▶ _How to complete this task_: Word for word, reproduce the records that follow.
-- Opening Marker --
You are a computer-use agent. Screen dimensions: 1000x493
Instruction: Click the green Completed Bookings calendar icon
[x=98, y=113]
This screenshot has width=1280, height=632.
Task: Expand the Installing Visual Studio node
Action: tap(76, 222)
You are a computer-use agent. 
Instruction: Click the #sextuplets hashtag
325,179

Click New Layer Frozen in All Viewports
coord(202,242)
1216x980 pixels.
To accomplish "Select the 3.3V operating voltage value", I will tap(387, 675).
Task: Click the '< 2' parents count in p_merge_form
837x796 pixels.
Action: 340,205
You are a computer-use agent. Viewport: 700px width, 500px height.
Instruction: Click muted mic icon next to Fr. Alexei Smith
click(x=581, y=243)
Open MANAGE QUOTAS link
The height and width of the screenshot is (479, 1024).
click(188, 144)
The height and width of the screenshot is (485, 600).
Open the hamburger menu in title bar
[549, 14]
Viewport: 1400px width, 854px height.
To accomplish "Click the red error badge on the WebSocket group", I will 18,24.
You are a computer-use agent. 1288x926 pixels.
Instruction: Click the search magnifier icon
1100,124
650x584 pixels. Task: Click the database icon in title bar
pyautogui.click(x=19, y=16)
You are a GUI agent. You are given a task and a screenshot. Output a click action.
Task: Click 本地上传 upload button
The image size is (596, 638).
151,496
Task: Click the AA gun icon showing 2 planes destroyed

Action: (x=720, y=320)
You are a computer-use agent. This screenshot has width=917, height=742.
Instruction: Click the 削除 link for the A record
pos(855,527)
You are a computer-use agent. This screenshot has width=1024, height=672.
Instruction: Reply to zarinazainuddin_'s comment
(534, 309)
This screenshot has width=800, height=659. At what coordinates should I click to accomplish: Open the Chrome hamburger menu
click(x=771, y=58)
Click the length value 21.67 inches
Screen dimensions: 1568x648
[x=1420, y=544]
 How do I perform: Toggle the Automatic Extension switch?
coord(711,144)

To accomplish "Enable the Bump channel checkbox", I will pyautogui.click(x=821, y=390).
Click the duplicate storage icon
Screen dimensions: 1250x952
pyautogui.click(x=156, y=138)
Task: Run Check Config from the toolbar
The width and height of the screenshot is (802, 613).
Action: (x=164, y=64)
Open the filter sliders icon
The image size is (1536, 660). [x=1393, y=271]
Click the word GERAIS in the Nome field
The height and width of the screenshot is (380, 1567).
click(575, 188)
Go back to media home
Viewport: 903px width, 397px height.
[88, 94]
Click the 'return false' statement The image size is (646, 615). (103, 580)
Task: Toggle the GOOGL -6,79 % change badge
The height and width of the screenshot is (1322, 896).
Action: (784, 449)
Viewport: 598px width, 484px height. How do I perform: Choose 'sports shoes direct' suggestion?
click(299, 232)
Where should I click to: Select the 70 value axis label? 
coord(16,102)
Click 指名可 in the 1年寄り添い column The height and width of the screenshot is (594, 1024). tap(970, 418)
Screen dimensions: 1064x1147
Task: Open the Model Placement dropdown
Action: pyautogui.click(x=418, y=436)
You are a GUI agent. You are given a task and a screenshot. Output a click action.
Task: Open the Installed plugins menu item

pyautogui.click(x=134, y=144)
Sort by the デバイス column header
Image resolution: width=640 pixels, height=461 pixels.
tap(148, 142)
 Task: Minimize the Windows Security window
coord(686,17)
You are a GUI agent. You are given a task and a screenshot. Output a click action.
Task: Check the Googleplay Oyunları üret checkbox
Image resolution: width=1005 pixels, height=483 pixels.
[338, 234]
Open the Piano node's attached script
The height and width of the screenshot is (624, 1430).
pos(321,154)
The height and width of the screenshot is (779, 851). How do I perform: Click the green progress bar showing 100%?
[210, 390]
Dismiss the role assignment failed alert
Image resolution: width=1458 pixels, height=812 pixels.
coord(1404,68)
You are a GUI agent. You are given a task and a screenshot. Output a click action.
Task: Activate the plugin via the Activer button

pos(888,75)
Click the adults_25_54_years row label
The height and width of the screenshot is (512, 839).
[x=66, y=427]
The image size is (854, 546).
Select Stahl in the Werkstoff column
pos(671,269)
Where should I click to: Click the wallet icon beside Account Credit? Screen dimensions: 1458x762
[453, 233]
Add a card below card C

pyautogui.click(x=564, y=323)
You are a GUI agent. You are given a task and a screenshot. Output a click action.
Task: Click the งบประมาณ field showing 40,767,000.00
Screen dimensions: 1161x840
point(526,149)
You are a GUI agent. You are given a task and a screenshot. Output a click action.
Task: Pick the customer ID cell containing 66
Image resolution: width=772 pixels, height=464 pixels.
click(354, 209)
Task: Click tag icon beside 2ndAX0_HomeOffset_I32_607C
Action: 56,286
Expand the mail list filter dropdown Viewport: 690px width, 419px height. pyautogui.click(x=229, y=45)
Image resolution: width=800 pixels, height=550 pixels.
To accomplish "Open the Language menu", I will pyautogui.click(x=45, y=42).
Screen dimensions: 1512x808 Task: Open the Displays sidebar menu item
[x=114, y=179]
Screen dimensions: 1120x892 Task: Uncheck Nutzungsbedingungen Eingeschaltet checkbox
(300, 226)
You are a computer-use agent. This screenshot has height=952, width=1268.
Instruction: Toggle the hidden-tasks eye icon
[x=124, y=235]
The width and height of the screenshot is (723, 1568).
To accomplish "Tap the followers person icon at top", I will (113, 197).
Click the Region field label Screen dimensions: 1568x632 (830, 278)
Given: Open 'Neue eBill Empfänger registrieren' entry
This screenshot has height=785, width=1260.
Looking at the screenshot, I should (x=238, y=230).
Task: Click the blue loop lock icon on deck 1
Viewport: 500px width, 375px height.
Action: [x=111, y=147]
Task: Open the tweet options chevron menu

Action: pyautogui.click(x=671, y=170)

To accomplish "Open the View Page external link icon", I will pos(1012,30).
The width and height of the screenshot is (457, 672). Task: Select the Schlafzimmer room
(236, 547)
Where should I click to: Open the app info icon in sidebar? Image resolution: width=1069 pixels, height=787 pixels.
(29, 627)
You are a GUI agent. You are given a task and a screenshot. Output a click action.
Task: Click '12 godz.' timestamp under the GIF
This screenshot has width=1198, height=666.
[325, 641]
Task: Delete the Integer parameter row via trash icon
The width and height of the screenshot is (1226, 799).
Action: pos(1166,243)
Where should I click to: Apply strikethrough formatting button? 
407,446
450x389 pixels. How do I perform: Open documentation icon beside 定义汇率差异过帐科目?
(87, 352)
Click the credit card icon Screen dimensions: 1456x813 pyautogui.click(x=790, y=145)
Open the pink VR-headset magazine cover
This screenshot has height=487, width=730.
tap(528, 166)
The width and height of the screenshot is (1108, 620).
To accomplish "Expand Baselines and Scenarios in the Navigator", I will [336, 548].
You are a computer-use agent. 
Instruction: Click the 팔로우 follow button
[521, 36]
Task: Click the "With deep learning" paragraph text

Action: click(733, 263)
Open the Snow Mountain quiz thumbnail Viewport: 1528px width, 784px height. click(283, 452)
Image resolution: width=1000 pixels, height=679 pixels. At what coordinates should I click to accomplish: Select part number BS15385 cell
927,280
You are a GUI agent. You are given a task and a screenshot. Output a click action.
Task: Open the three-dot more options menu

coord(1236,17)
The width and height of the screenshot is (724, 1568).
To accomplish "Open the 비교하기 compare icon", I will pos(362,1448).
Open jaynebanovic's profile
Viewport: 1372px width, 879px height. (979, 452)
-- Closing Marker --
▶ _Answer area_:
You are a computer-use agent. Screen dimensions: 1000x493
Instruction: Click the green Completed Bookings calendar icon
[x=98, y=113]
This screenshot has width=1280, height=632.
Task: Expand the Installing Visual Studio node
Action: tap(76, 222)
You are a computer-use agent. 
Instruction: Click the #sextuplets hashtag
325,179

Click New Layer Frozen in All Viewports
coord(202,242)
1216x980 pixels.
To accomplish "Select the 3.3V operating voltage value", I will tap(387, 675).
Task: Click the '< 2' parents count in p_merge_form
837x796 pixels.
Action: 340,205
You are a computer-use agent. Viewport: 700px width, 500px height.
Instruction: Click muted mic icon next to Fr. Alexei Smith
click(x=581, y=243)
Open MANAGE QUOTAS link
The height and width of the screenshot is (479, 1024).
click(188, 144)
The height and width of the screenshot is (485, 600).
Open the hamburger menu in title bar
[549, 14]
Viewport: 1400px width, 854px height.
To accomplish "Click the red error badge on the WebSocket group", I will 18,24.
You are a computer-use agent. 1288x926 pixels.
Instruction: Click the search magnifier icon
1100,124
650x584 pixels. Task: Click the database icon in title bar
pyautogui.click(x=19, y=16)
You are a GUI agent. You are given a task and a screenshot. Output a click action.
Task: Click 本地上传 upload button
The image size is (596, 638).
151,496
Task: Click the AA gun icon showing 2 planes destroyed

Action: (x=720, y=320)
You are a computer-use agent. This screenshot has width=917, height=742.
Instruction: Click the 削除 link for the A record
pos(855,527)
You are a computer-use agent. This screenshot has width=1024, height=672.
Instruction: Reply to zarinazainuddin_'s comment
(534, 309)
This screenshot has width=800, height=659. At what coordinates should I click to accomplish: Open the Chrome hamburger menu
click(x=771, y=58)
Click the length value 21.67 inches
Screen dimensions: 1568x648
[x=1420, y=544]
 How do I perform: Toggle the Automatic Extension switch?
coord(711,144)

To accomplish "Enable the Bump channel checkbox", I will pyautogui.click(x=821, y=390).
Click the duplicate storage icon
Screen dimensions: 1250x952
pyautogui.click(x=156, y=138)
Task: Run Check Config from the toolbar
The width and height of the screenshot is (802, 613).
Action: (x=164, y=64)
Open the filter sliders icon
The image size is (1536, 660). [x=1393, y=271]
Click the word GERAIS in the Nome field
The height and width of the screenshot is (380, 1567).
click(575, 188)
Go back to media home
Viewport: 903px width, 397px height.
[88, 94]
Click the 'return false' statement The image size is (646, 615). (103, 580)
Task: Toggle the GOOGL -6,79 % change badge
The height and width of the screenshot is (1322, 896).
Action: (784, 449)
Viewport: 598px width, 484px height. How do I perform: Choose 'sports shoes direct' suggestion?
click(299, 232)
Where should I click to: Select the 70 value axis label? 
coord(16,102)
Click 指名可 in the 1年寄り添い column The height and width of the screenshot is (594, 1024). tap(970, 418)
Screen dimensions: 1064x1147
Task: Open the Model Placement dropdown
Action: pyautogui.click(x=418, y=436)
You are a GUI agent. You are given a task and a screenshot. Output a click action.
Task: Open the Installed plugins menu item

pyautogui.click(x=134, y=144)
Sort by the デバイス column header
Image resolution: width=640 pixels, height=461 pixels.
tap(148, 142)
 Task: Minimize the Windows Security window
coord(686,17)
You are a GUI agent. You are given a task and a screenshot. Output a click action.
Task: Check the Googleplay Oyunları üret checkbox
Image resolution: width=1005 pixels, height=483 pixels.
[338, 234]
Open the Piano node's attached script
The height and width of the screenshot is (624, 1430).
pos(321,154)
The height and width of the screenshot is (779, 851). How do I perform: Click the green progress bar showing 100%?
[210, 390]
Dismiss the role assignment failed alert
Image resolution: width=1458 pixels, height=812 pixels.
coord(1404,68)
You are a GUI agent. You are given a task and a screenshot. Output a click action.
Task: Activate the plugin via the Activer button

pos(888,75)
Click the adults_25_54_years row label
The height and width of the screenshot is (512, 839).
[x=66, y=427]
The image size is (854, 546).
Select Stahl in the Werkstoff column
pos(671,269)
Where should I click to: Click the wallet icon beside Account Credit? Screen dimensions: 1458x762
[453, 233]
Add a card below card C

pyautogui.click(x=564, y=323)
You are a GUI agent. You are given a task and a screenshot. Output a click action.
Task: Click the งบประมาณ field showing 40,767,000.00
Screen dimensions: 1161x840
point(526,149)
You are a GUI agent. You are given a task and a screenshot. Output a click action.
Task: Pick the customer ID cell containing 66
Image resolution: width=772 pixels, height=464 pixels.
click(354, 209)
Task: Click tag icon beside 2ndAX0_HomeOffset_I32_607C
Action: 56,286
Expand the mail list filter dropdown Viewport: 690px width, 419px height. pyautogui.click(x=229, y=45)
Image resolution: width=800 pixels, height=550 pixels.
To accomplish "Open the Language menu", I will pyautogui.click(x=45, y=42).
Screen dimensions: 1512x808 Task: Open the Displays sidebar menu item
[x=114, y=179]
Screen dimensions: 1120x892 Task: Uncheck Nutzungsbedingungen Eingeschaltet checkbox
(300, 226)
You are a computer-use agent. This screenshot has height=952, width=1268.
Instruction: Toggle the hidden-tasks eye icon
[x=124, y=235]
The width and height of the screenshot is (723, 1568).
To accomplish "Tap the followers person icon at top", I will (113, 197).
Click the Region field label Screen dimensions: 1568x632 (830, 278)
Given: Open 'Neue eBill Empfänger registrieren' entry
This screenshot has height=785, width=1260.
Looking at the screenshot, I should (x=238, y=230).
Task: Click the blue loop lock icon on deck 1
Viewport: 500px width, 375px height.
Action: [x=111, y=147]
Task: Open the tweet options chevron menu

Action: pyautogui.click(x=671, y=170)

To accomplish "Open the View Page external link icon", I will pos(1012,30).
The width and height of the screenshot is (457, 672). Task: Select the Schlafzimmer room
(236, 547)
Where should I click to: Open the app info icon in sidebar? Image resolution: width=1069 pixels, height=787 pixels.
(29, 627)
You are a GUI agent. You are given a task and a screenshot. Output a click action.
Task: Click '12 godz.' timestamp under the GIF
This screenshot has width=1198, height=666.
[325, 641]
Task: Delete the Integer parameter row via trash icon
The width and height of the screenshot is (1226, 799).
Action: pos(1166,243)
Where should I click to: Apply strikethrough formatting button? 
407,446
450x389 pixels. How do I perform: Open documentation icon beside 定义汇率差异过帐科目?
(87, 352)
Click the credit card icon Screen dimensions: 1456x813 pyautogui.click(x=790, y=145)
Open the pink VR-headset magazine cover
This screenshot has height=487, width=730.
tap(528, 166)
The width and height of the screenshot is (1108, 620).
To accomplish "Expand Baselines and Scenarios in the Navigator", I will [336, 548].
You are a computer-use agent. 
Instruction: Click the 팔로우 follow button
[521, 36]
Task: Click the "With deep learning" paragraph text

Action: click(733, 263)
Open the Snow Mountain quiz thumbnail Viewport: 1528px width, 784px height. click(283, 452)
Image resolution: width=1000 pixels, height=679 pixels. At what coordinates should I click to accomplish: Select part number BS15385 cell
927,280
You are a GUI agent. You are given a task and a screenshot. Output a click action.
Task: Open the three-dot more options menu

coord(1236,17)
The width and height of the screenshot is (724, 1568).
To accomplish "Open the 비교하기 compare icon", I will pos(362,1448).
Open jaynebanovic's profile
Viewport: 1372px width, 879px height. (979, 452)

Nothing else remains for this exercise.